Berthe Morisot, femme impressionniste au Musée Marmottan Monet
En 1896, pour célébrer le premier anniversaire de la mort subite de Berthe Morisot, ses amis- Degas, Monet, Renoir et Mallarmé organisent une exposition posthume chez Durand-Ruel, rue Lafitte à Paris, du 5 au 21 mars. Femme, mère, épouse et peintre dans un monde d’hommes qui la respectaient, elle faisait figure d’ovni dans la France du second XIXe siècle. Le si joli musée Marmottan-Monet lui consacre une formidable rétrospective.
Voilà plus d’un demi-siècle que les musées boudent Berthe Morisot. En 1941, dans le catalogue relatif à l’exposition qui lui est alors consacrée, Paul Valery, époux de son adorée nièce Jeanne écrit “On perçoit à présent des qualités qu’elle fut seule à posséder parmi les impressionnistes, et qui sont, du reste, des plus rares en peinture. Il est difficile d’isoler et de définir ces subtiles qualités : on peut être grand peintre sans elles.”
Atypique, Berthe Morisot l’est par sa vie même. Elle se marie tard, à 33 ans avec le frère de Manet, donne naissance à sa fille Julie à 37 et meurt comme un éclair à 54 ans. Sans jamais sacrifier sa famille, elle transcende le genre en les rendant modèles. Sans atelier, elle peint à l’aquarelle ses compositions extérieures et les peaufine à l’intérieur à l’huile. Sa minutie et son implication rendent la peinture légère, faussement hâtive, bien que les sujets soient emplis d’une éternelle mélancolie. Les visages s’effacent au profit de la forme, on croit avoir devant nous une puriste impressionniste (Bergère nue couchée) et c’est là que le dessin surgit (Le piano). Berthe Morisot était résolument avant-gardiste, son travail préfigure l’œuvre de Monet (Meule de foin) tout en affirmant une recherche rare, celle de la forme et en même temps celle de la dissolution de la forme. Insoluble ?

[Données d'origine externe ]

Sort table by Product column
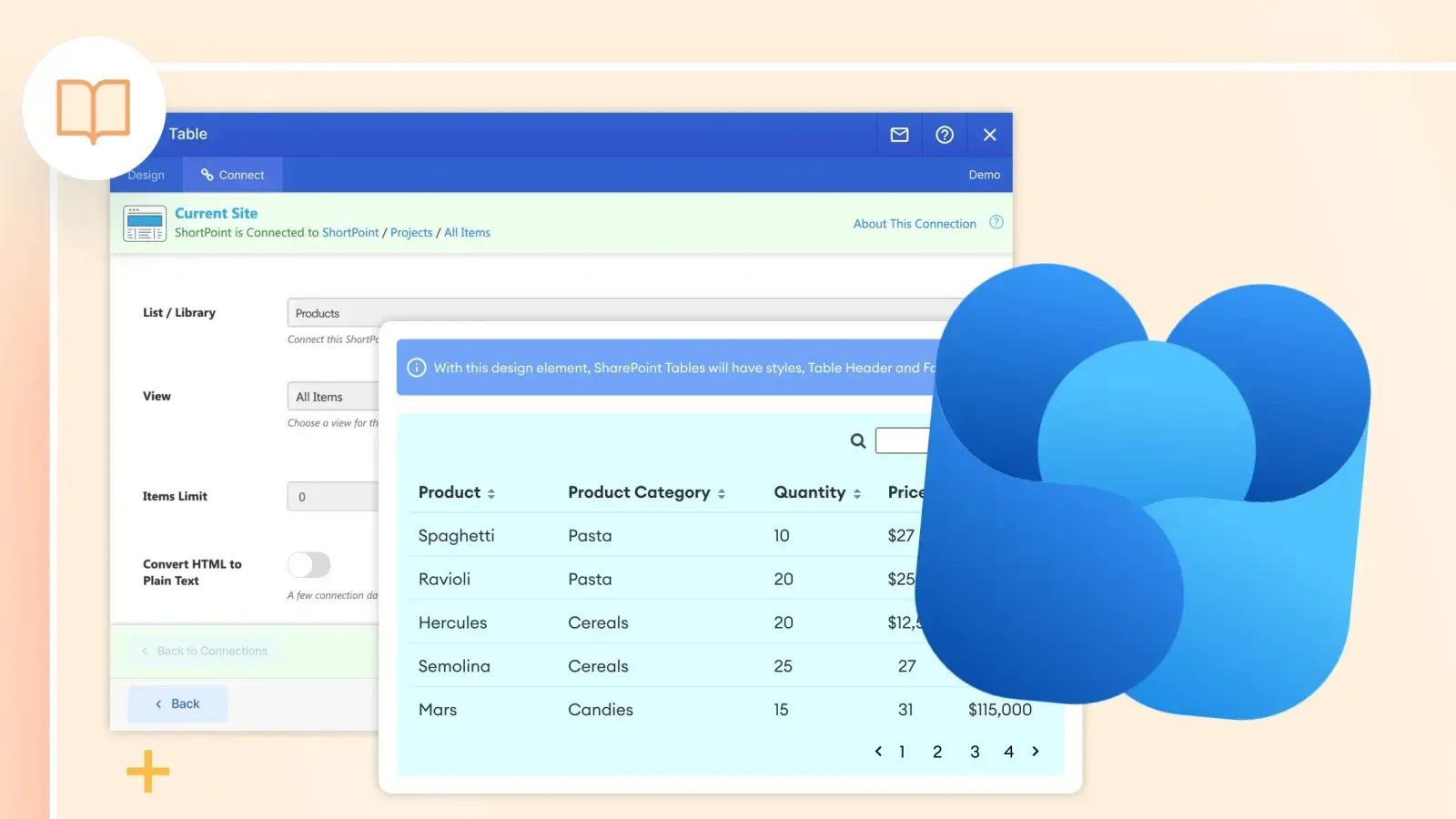 coord(491,493)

Absolument pas. Le lumineux Les lilas à Maurecourt qui met en scène sa sœur adorée Edma et ses filles met dans le quotidien de la tension, celle d’une femme abandonnée à son statut de mère qui a elle, malgré son talent, délaisser la peinture. Le noir de sa sœur est relevé par des touches jaunes venant des pâquerettes égayant le jardin.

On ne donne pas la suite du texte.